Looking at the latest research and talking with the experts behind it is certainly one element of this. I want to show parents how to find out what is in their air, where it comes from, and what exposure to ozone, carbon monoxide, nitrogen oxides, sulfur oxides, lead, and particulate matter of different measures physically does to the body. But I would also like to step back and look at the broader impact.
What is life like for a baby who is born prematurely, a kid who has chronic asthma, a teen who has always been sick? How does this impact their friendships, their education, their self-confidence and how they see the world? Does it change the way they grow up? Does it shape the type of adult they become? For this part of the project I'll talk to NICU doctors and school nurses, teachers, psychologists, parents and kids to see how the air children breathe changes the lives they live.
Another facet of the topic I would like to examine is socio-economic/political. Socio-economic status tends to appear in air pollution studies as something that has to be "controlled for." But, honestly, who lives near freeways? People who can't afford to live anywhere else. And how much political power do these people wield? Is it surprising that most of them are more concerned with paying the bills and putting food on the table than with advocating for cleaner air – even though the air they are breathing is making their children sick?

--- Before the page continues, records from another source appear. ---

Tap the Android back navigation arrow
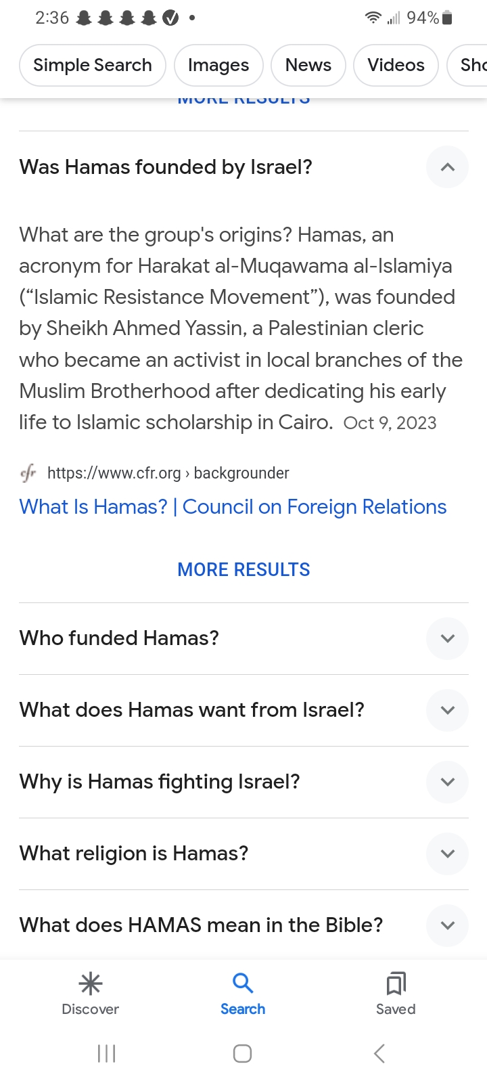The width and height of the screenshot is (487, 1083). click(379, 1053)
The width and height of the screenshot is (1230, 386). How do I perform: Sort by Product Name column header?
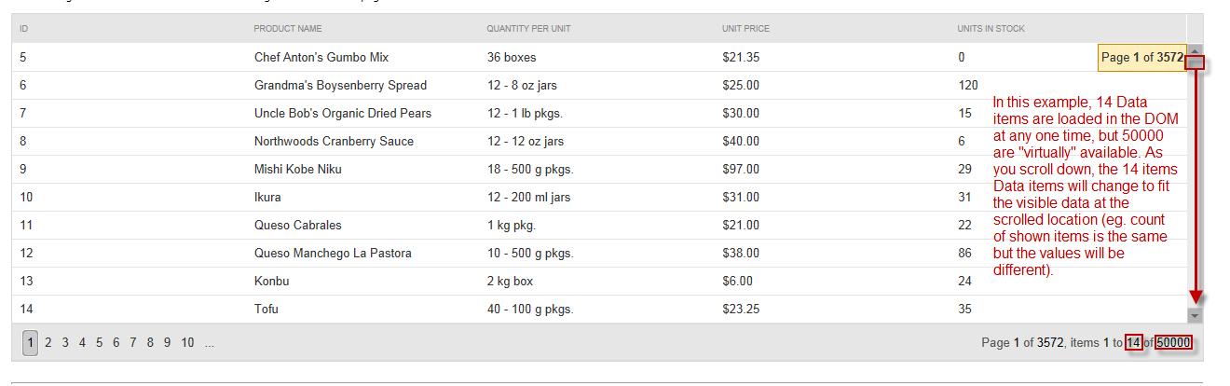click(288, 29)
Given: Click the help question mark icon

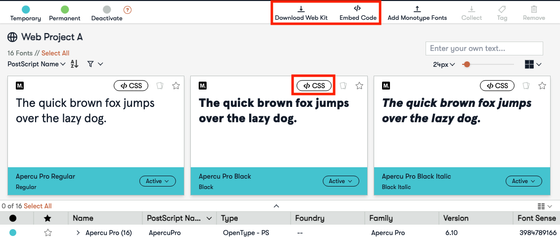Looking at the screenshot, I should [128, 9].
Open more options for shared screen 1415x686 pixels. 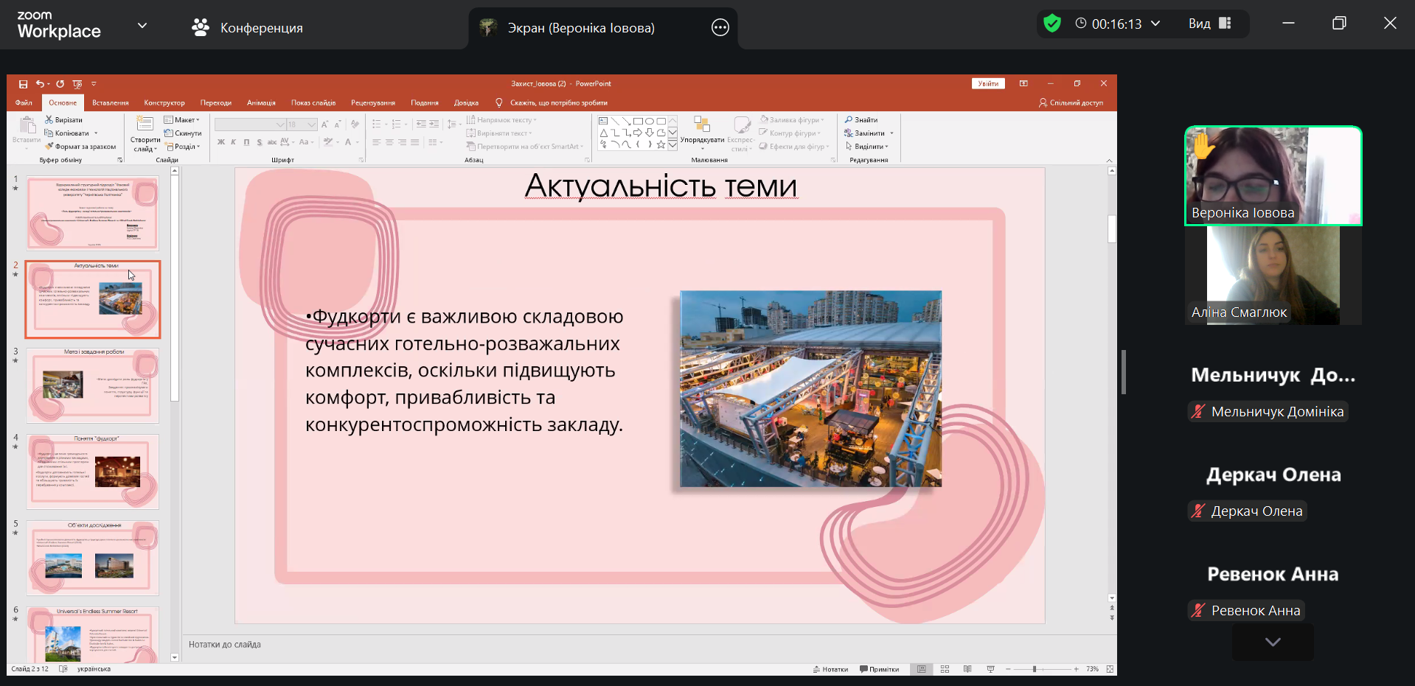[720, 28]
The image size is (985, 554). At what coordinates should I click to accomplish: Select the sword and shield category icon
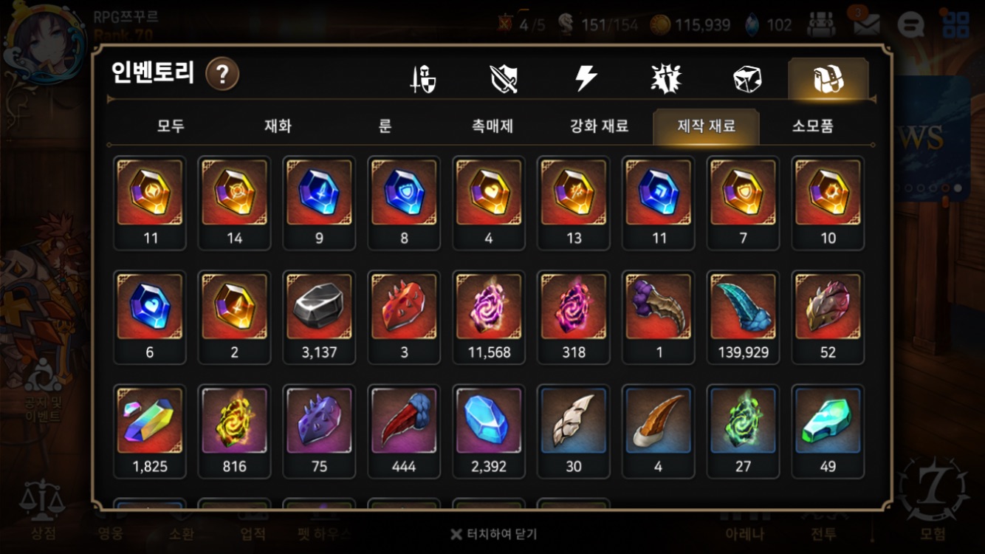(424, 79)
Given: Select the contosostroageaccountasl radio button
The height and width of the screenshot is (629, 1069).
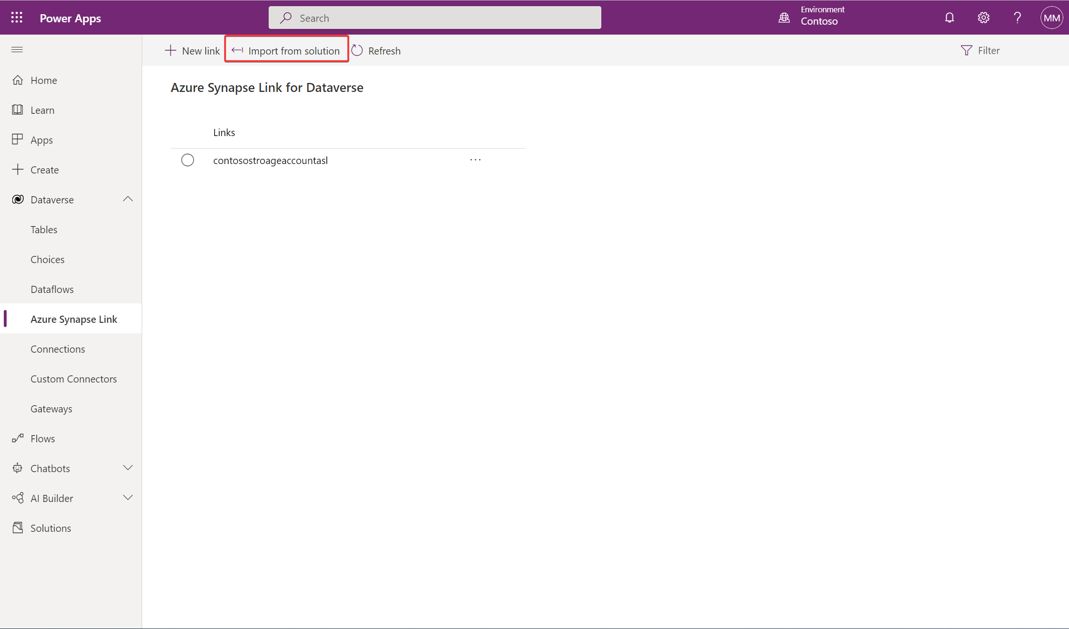Looking at the screenshot, I should tap(187, 159).
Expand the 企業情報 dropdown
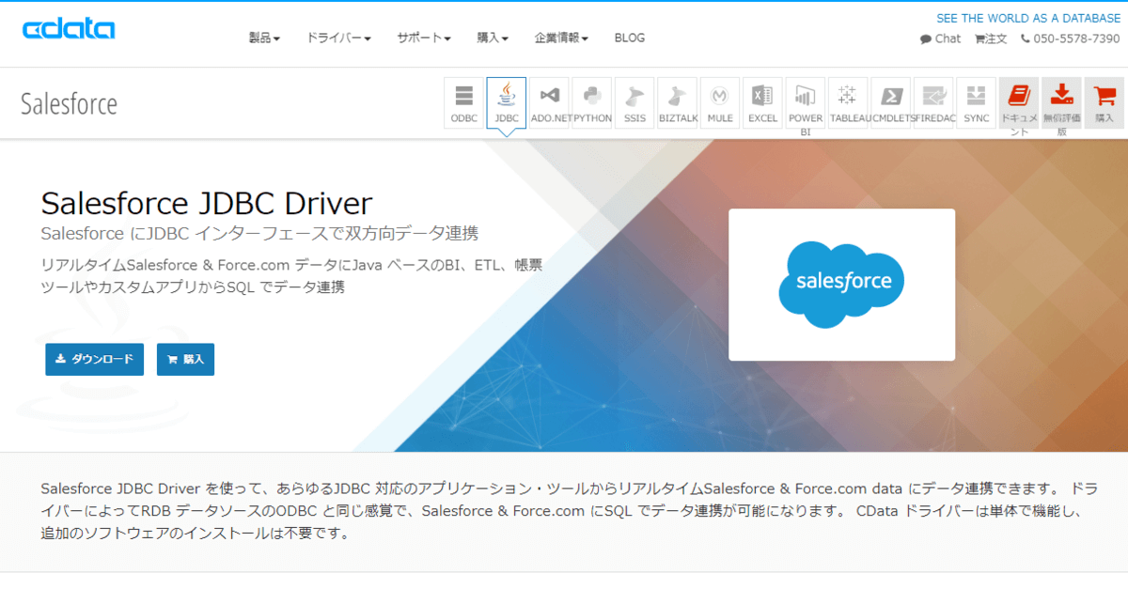 pyautogui.click(x=561, y=38)
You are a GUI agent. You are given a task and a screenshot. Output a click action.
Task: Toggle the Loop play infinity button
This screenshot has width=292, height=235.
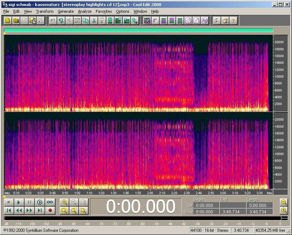50,202
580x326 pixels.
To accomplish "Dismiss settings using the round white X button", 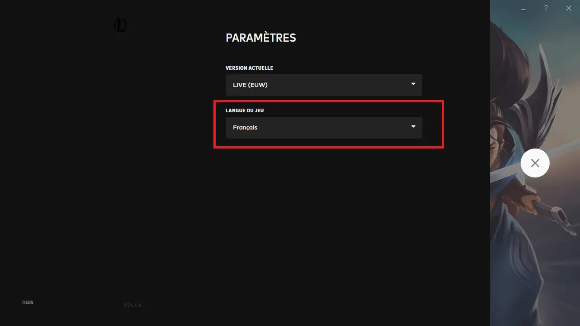I will (535, 163).
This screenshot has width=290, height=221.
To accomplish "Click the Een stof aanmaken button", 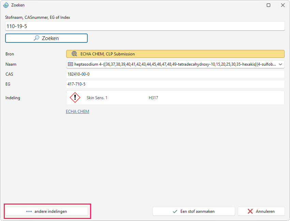I will tap(194, 211).
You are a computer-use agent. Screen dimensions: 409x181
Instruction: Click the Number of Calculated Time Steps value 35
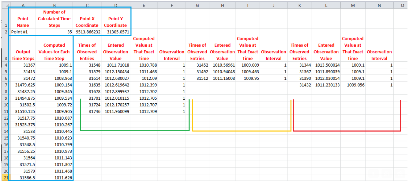pyautogui.click(x=54, y=32)
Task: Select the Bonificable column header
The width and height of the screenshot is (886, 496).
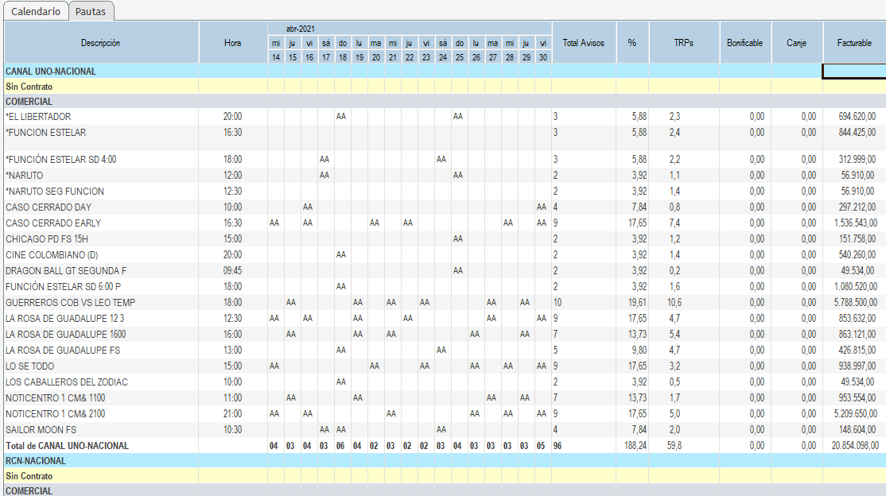Action: (x=744, y=43)
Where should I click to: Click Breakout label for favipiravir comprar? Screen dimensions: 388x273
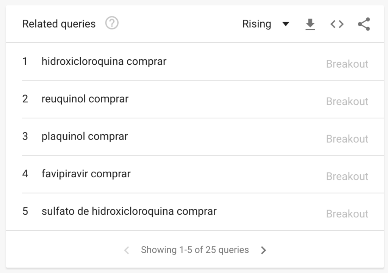point(347,177)
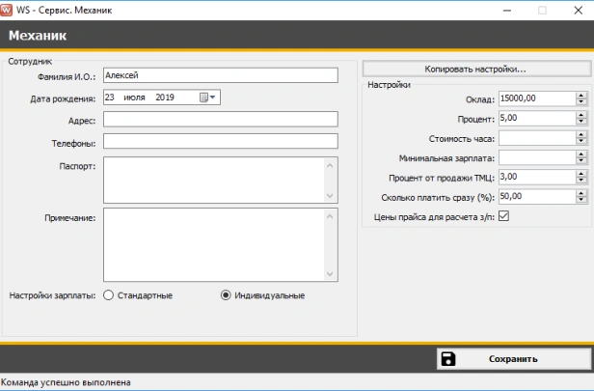
Task: Click the Копировать настройки button
Action: click(474, 69)

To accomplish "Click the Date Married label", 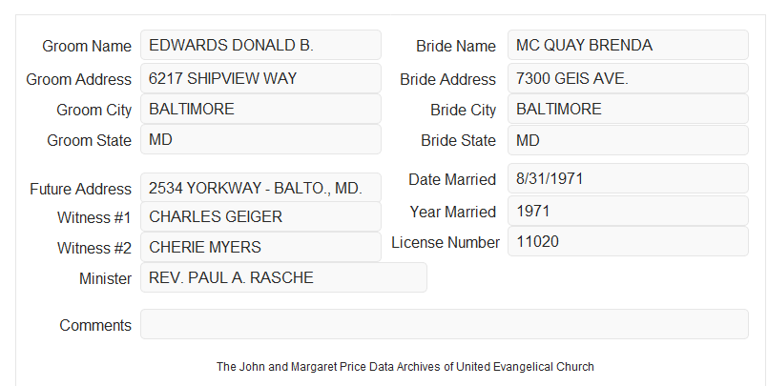I will click(452, 179).
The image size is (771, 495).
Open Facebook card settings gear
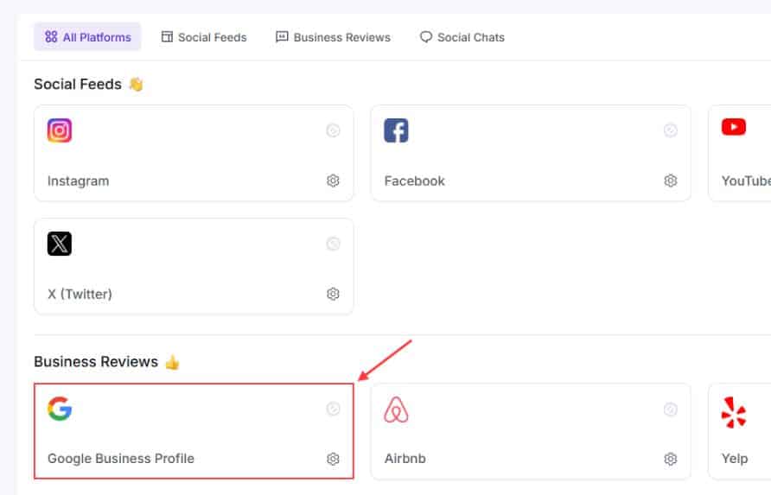670,181
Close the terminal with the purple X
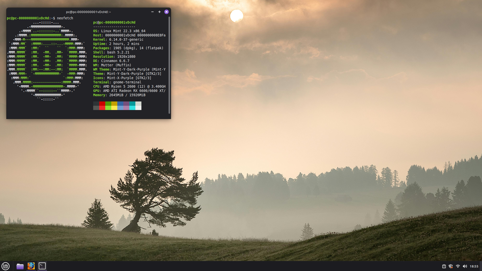The height and width of the screenshot is (271, 482). tap(166, 12)
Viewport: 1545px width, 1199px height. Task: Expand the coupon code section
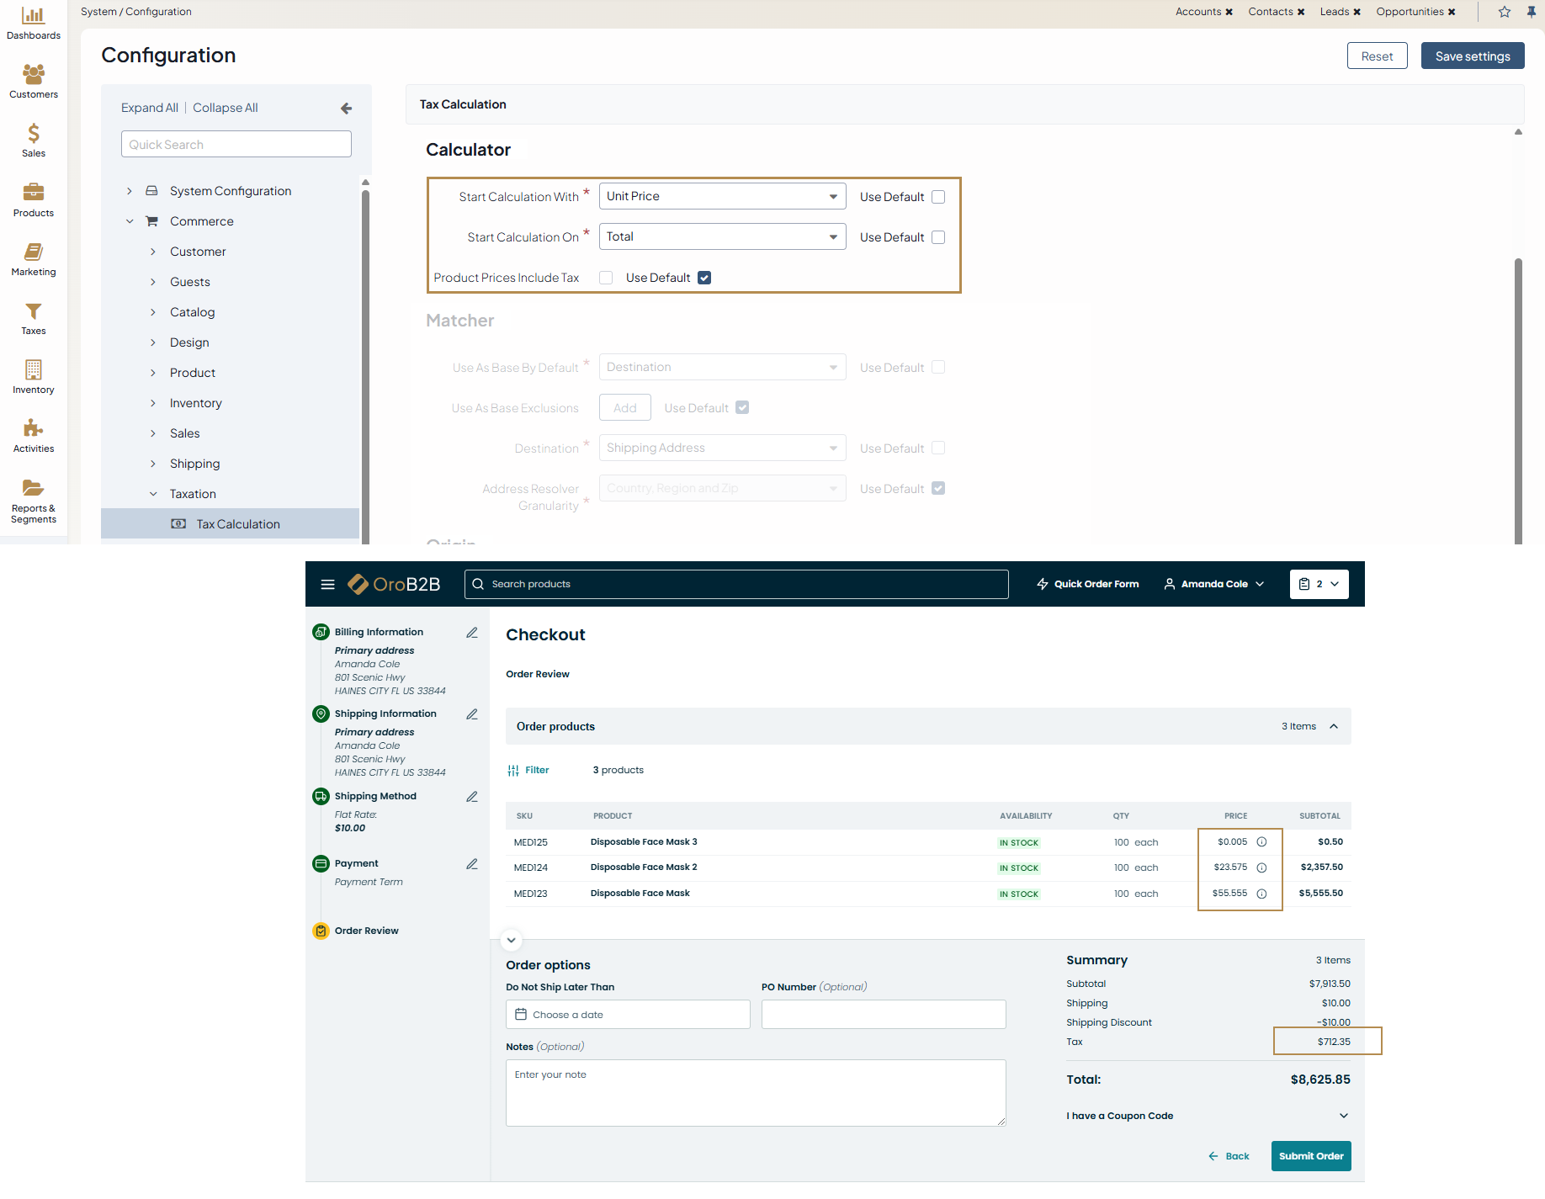(1343, 1116)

Along with an article in L.A. Parent, multimedia components of the project could include blog posts (to give readers a chance to comment on their own situations), video interviews with kids and parents or video tours of freeway-proximate neighborhoods and schools that put kids at risk, and even an online resource center on our website (LAParent.com) to connect parents with resources that can help them do everything from get air quality reports to connect with health research about the impacts of air pollution and clinical trials of new asthma treatments, or advocate for improved air quality from a political standpoint.